Enamovirus is a genus of viruses, in the family Solemoviridae. Plants serve as natural hosts. There are 25 species in this genus. Diseases associated with this genus include: pea enation disease: if both PEMV-1 and PEMV-2 are present.

==Structure==
Viruses in Enamovirus are non-enveloped, with icosahedral and Spherical geometries, and T=3 symmetry. The diameter is around 25 nm. Genomes are linear and non-segmented, around 5.7kb in length.
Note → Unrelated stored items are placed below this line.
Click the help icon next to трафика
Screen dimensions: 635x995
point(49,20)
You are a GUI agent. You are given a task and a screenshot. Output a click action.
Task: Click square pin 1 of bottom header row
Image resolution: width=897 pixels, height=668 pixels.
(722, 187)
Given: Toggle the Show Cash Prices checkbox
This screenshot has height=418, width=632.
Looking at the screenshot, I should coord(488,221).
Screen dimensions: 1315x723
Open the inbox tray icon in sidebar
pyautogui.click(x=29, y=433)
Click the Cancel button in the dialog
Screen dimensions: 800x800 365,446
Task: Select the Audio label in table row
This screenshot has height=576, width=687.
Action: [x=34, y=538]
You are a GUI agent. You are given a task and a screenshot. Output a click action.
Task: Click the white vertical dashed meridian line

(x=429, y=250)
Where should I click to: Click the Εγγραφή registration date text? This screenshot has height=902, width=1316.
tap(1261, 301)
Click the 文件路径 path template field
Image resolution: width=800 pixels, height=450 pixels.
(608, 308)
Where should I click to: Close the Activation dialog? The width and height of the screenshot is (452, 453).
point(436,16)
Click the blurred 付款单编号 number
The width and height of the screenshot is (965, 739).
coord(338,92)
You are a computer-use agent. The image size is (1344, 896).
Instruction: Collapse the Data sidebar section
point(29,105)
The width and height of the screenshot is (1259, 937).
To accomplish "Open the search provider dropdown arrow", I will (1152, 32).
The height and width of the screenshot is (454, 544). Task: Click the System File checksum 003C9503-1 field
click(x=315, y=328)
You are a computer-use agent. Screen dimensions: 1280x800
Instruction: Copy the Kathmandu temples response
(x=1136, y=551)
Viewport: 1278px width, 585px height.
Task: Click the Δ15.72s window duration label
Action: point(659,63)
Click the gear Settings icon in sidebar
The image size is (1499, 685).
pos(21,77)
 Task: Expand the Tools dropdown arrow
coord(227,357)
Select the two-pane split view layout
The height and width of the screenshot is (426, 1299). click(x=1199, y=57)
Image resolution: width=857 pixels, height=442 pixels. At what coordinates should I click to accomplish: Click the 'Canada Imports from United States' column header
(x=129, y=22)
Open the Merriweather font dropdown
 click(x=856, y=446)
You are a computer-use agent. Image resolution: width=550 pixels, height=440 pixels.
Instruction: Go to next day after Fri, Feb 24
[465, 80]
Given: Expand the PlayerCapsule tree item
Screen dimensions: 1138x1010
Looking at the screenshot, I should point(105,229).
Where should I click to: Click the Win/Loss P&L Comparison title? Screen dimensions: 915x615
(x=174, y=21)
| Genus | Structure | Symmetry | Capsid | Genomic arrangement | Genomic segmentation |
|---|---|---|---|---|---|
| Enamovirus | Icosahedral | T=3 | Non-enveloped | Linear | Monopartite |

==Taxonomy==
The genus contains the following species, listed by scientific name and followed by the exemplar virus of the species:

- Enamovirus AEV, Alfalfa enamovirus 1
- Enamovirus AGV, Ageratum virus 2
- Enamovirus ALVE, Arracacha latent virus E
- Enamovirus BEV, Bean enamovirus 1
- Enamovirus BFTEV, Bird's-foot trefoil enamovirus 1
- Enamovirus BPVE, Black pepper virus E
- Enamovirus BUBEV, Bunge's buttercup enamovirus
- Enamovirus CAEV, Carrot enamovirus
- Enamovirus CLEV, Celmisia lyallii enamovirus
- Enamovirus CSEV, Coriandrum sativum enamovirus
- Enamovirus CTEV, Common thyme enamovirus
- Enamovirus CVEV, Citrus vein enation virus
- Enamovirus DEGEV, Decurrent goldenrod enamovirus
- Enamovirus FTEV, Fukien tea tree enamovirus
- Enamovirus GEV, Grapevine enamovirus 1
- Enamovirus GSPEV, Green Sichuan pepper enamovirus
- Enamovirus KSEV, Kummerowia striatad enamovirus
- Enamovirus ORAEV, Oriental arborvitae enamovirus
- Enamovirus PEEV, Pepper enamovirus
- Enamovirus PEMV, Pea enation mosaic virus 1
- Enamovirus PLEV, Plantago enamovirus
- Enamovirus RAEV, Raspberry enamovirus
- Enamovirus RCEV, Red clover enamovirus 1
- Enamovirus WSEV, Western salsify enamovirus
- Enamovirus YPEV, Yunnan pine enamovirus

==Life cycle==
Viral replication is cytoplasmic. Entry into the host cell is achieved by penetration into the host cell. Replication follows the positive stranded RNA virus replication model. Positive stranded RNA virus transcription is the method of transcription. Translation takes place by leaky scanning, -1 ribosomal frameshifting, and suppression of termination. The virus exits the host cell by tubule-guided viral movement. Plants serve as the natural host. The virus is transmitted via a vector (insects). Transmission routes are vector and mechanical.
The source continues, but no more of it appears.